## Source records
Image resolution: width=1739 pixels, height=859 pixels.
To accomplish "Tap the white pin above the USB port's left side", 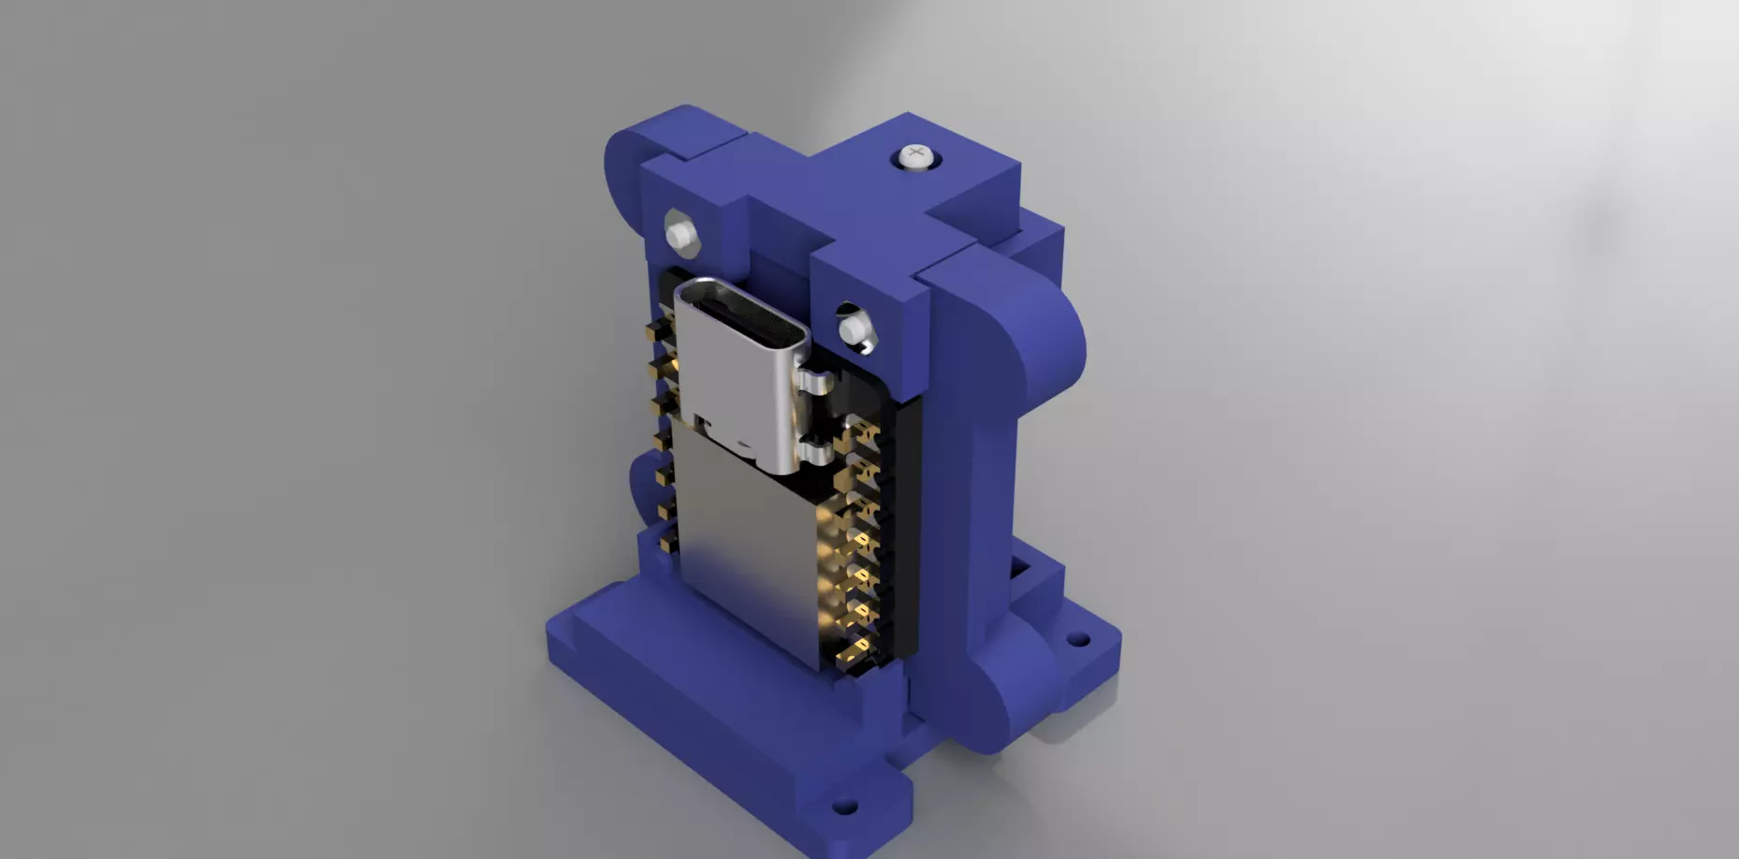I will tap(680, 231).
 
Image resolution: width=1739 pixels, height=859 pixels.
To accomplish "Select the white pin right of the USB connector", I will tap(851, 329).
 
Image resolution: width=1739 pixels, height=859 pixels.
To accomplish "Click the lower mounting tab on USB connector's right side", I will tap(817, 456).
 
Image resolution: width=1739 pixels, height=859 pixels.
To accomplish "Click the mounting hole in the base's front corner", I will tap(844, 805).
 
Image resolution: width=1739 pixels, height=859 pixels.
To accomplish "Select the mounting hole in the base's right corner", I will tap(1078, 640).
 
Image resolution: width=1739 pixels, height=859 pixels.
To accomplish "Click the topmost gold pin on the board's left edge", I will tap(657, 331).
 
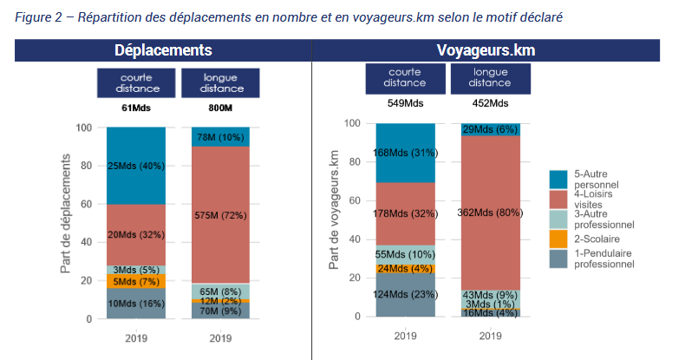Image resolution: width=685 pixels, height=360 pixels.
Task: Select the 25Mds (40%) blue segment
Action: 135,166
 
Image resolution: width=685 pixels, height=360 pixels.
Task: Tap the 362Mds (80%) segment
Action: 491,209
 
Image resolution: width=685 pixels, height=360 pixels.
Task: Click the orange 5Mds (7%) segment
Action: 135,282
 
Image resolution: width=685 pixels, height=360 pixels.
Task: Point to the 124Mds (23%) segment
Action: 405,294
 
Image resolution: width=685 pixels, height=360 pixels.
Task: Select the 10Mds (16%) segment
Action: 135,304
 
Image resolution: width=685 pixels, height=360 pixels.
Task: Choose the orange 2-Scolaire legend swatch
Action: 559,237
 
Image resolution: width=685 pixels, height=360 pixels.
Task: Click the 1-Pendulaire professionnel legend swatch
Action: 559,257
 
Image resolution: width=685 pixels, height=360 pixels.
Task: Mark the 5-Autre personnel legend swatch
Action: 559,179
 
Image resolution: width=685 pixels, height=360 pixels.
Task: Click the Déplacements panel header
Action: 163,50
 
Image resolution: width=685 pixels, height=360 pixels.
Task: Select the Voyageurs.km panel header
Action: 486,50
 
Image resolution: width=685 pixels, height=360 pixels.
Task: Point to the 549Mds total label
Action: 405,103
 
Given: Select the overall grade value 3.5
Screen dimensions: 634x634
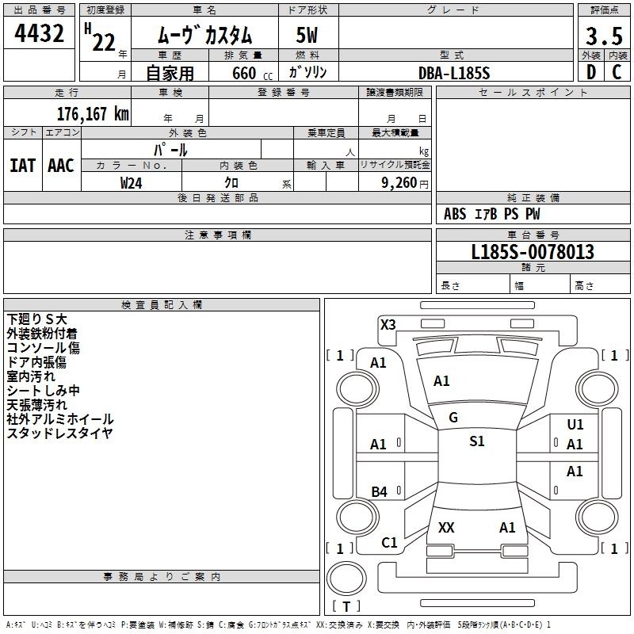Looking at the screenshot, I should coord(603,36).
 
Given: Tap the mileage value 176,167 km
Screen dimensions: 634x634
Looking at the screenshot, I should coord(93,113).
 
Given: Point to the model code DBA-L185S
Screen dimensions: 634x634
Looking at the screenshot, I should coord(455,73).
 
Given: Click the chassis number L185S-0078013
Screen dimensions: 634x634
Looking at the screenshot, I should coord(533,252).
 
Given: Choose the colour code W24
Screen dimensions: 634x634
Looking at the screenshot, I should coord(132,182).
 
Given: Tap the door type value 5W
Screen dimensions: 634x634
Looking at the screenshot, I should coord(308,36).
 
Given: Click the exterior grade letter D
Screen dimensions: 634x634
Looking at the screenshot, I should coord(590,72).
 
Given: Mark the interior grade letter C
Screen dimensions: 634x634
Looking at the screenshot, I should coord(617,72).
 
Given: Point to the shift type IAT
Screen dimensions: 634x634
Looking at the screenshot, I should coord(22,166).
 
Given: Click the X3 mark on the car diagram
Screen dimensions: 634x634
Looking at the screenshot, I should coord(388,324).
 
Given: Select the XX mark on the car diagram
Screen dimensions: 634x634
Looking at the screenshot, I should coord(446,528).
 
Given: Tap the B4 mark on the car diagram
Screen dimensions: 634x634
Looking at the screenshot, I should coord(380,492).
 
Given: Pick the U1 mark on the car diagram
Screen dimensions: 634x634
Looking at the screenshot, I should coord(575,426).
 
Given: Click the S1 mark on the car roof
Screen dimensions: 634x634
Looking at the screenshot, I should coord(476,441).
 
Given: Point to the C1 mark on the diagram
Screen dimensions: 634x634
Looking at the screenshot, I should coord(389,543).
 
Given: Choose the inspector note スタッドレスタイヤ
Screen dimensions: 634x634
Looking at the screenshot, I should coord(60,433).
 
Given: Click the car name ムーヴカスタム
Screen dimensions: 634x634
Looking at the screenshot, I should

## Problem details
Report each line above that contains the string "header", copying it in full.

## Written solution
Task: Click the Déplacements panel header
Task: Select the Voyageurs.km panel header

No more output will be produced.